You DO bring up some great points which is what I was hoping for!

Thanks!
Heidi


----------



## STARNUT (Jun 19, 2005)

Heidi,

My wife had a similar issue to this. We live in a FLAT place and she was having the same issues. She is a strong rider, strong enough to keep up with me on training rides that I wouldn't call easy.

Because of a our scheduals she would ride on different days and we would ride togather on weekends. After getting her a powertap I found that unless she was riding with me or the group she was JRA. Even though she was riding 5 days a week she was not getting enough intensity. She was training to ride slow. We put her on a "program" where she had 1-2 "hard" days a week. These included a bit shorter rides at much higher intensity.

Within 6 weeks she was finishing the "dick measuring contest" rides as she called them :lol:. It is a "training" ride thats a psudo race pace (I thing Tuscon has one of these on Saturday mornings). Which brings up another point...............I hadn't noticed untill she brought it up. Don't discount the power of the mind. She knew a bunch of test. fueled guys were going to hammer on a ride and she would get intimidated immidiatly and start questioning if she was strong enough etc. Once she learned to ride in a pack efficently, how to draft better, and knew she was strong, she had no problem staying with the guys. She wasn't trading 450 watt pulls but she was successfully and easily finishing the rides. Later these rides served as one of her "hard" days. Now she is a Cat 3 and is a phenominal climber (shes tiny) she was beeming with pride when my teammates asked her along for our climbing camp in the hills because she was/is stong in the hills. It was fun to watch her stick it to a 195lb sprinter on an 8 mile climb that was pretty steep. Nothing hurts a guys ego like getting "chicked" and she gave it to them. To further it, she is a fiercely competitive person, she hates losing the race to the closest batheroom when we get home from a movie :lol:.

At any rate, the short of the long is try to bring up your intensity one day a week or so and ride with stonger rides and you get faster. You may never be able trade pulls with those guys (all though it sounds like you might) but they surely won't be able to drop you anymore. Also, don't feel intimidated by those guys. Being in Tuscon will surely play to you benifit with size (Mt.Lemon) and groups (lots o strong riders, male and female). 

good luck with the training
Starnut
:thumbsup:

Edit: I thought you wrote Tuscon not Phoenix but you should be able to find the groups no problem.


----------



## MyBlueTrek (Jul 27, 2007)

STARNUT said:


> Heidi,
> 
> My wife had a similar issue to this. We live in a FLAT place and she was having the same issues. She is a strong rider, strong enough to keep up with me on training rides that I wouldn't call easy.
> 
> ...


Thanks for the great story! That makes me feel better. I would like to ask you a question. How would I up my intensity? I normally ride anywhere from 20-30 mile rides at 15 mph on mostly flat surfaces (Phoenix is flat, not a lot of hill options).

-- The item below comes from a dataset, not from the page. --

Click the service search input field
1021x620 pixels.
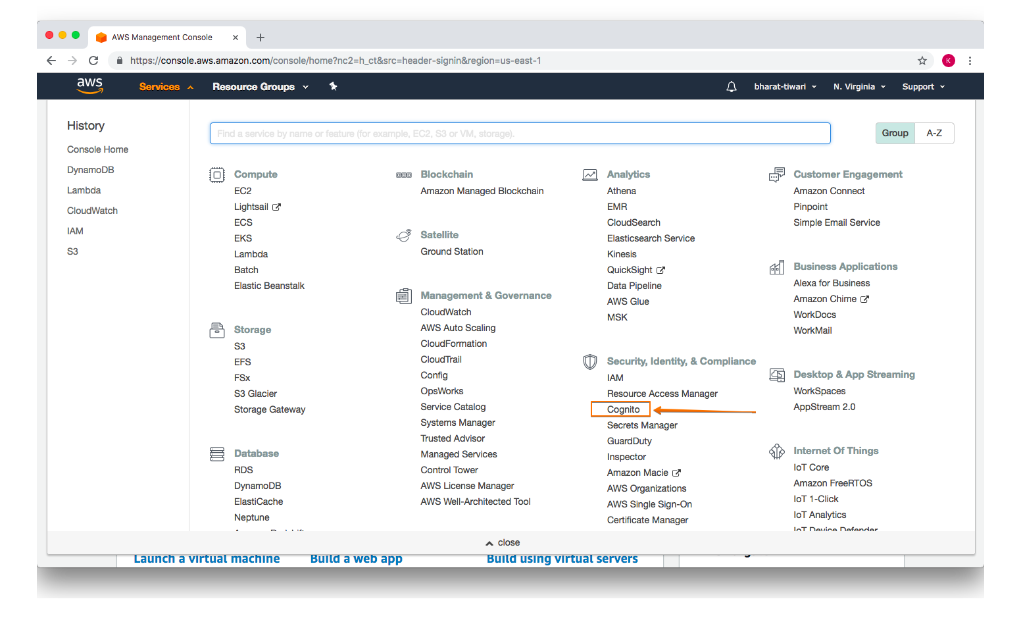point(520,133)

Should I up my mileage, miles per hour, or both?


----------



## vonteity (Feb 13, 2005)

MyBlueTrek said:


> Thanks for the great story! That makes me feel better. I would like to ask you a question. How would I up my intensity? I normally ride anywhere from 20-30 mile rides at 15 mph on mostly flat surfaces (Phoenix is flat, not a lot of hill options). Should I up my mileage, miles per hour, or both?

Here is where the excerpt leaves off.